Agency Dissonance in Dragon Age 2
Thoughts on how Dragon Age 2’s narration might have been different
A lot has already been said about Dragon Age 2, so I’m afraid I may be beating a dead horse. But after reading Mr. Eric Schwarz’s stimulating piece on Varric as an unreliable narrator, I just couldn’t resist joining in (Mr. Schwarz, my thanks for such an excellent basis to launch one’s thoughts from). I hope to contribute to the discussion, then, by talking about DA2’s handling of the relationship between ludic and narrative agency.
A warning, however: spoilers abound.
Commitment Issues
Firstly, I’m sorry to say that, after all that, I have to disagree with Mr.
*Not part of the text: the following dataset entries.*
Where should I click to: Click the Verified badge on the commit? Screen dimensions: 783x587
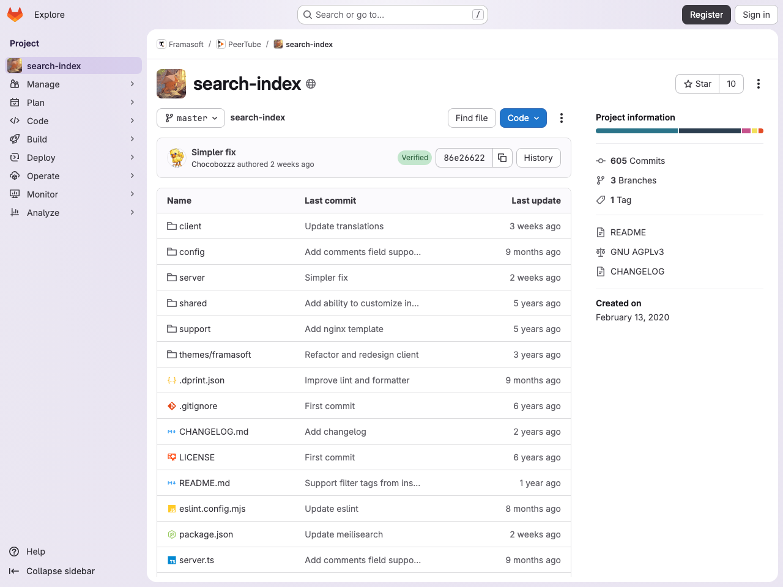point(414,157)
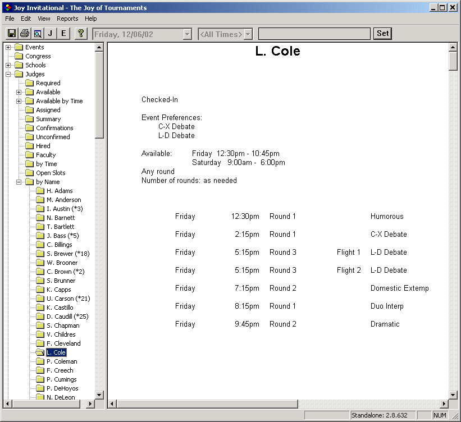Expand the Available by Time node
This screenshot has height=422, width=461.
pyautogui.click(x=19, y=101)
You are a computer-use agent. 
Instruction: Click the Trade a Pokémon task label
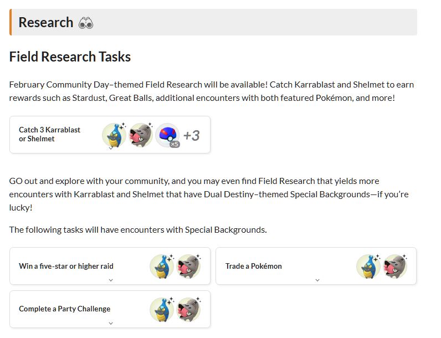tap(254, 267)
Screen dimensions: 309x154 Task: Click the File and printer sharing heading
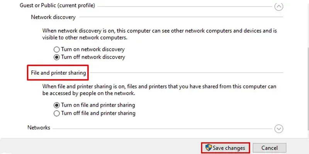[x=58, y=73]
Schwarz’s reading of the role of Varric’s narration in DA2. It’s not that the narrato-ludic structure exists to serve an unreliable narrator as it is that an unreliable narrator was introduced in order to support an “open” narrato-ludic structure.
That is, the purpose of Varric’s narration isn’t to misguide/misinform the player as it is to give the player room to do what he wants. And the reason why the device seems to fail isn’t so much that it doesn’t work because of the nature of games as it is simply that the narrato-ludic structure of DA2 lacks consistency.
The thing with DA2 is that it is somewhat disingenuous with player agency, though purposefully so (at least, under a generous interpretation). It refuses to commit fully to either a really player driven set of events or a really predetermined set, or to even acknowledge what it actually is—an ego-teasing hybrid between the two.
(Compare with Assassin’s Creed 2, which is quite similar in narrative scope and structure, but features a much stricter, non-branching narrative progression. The player has a lot of ludic freedom, but the narrative is essentially completely predetermined.)
This leaves the player in a sort of agential limbo because his role and power in the narration is not exactly clear. The experience with DA2, then, feels somewhat like a significant other that won’t commit, but on the other hand still demands commitment from you (which is why it feels like an unreliable narrator). It’s discomforting and potentially disengaging.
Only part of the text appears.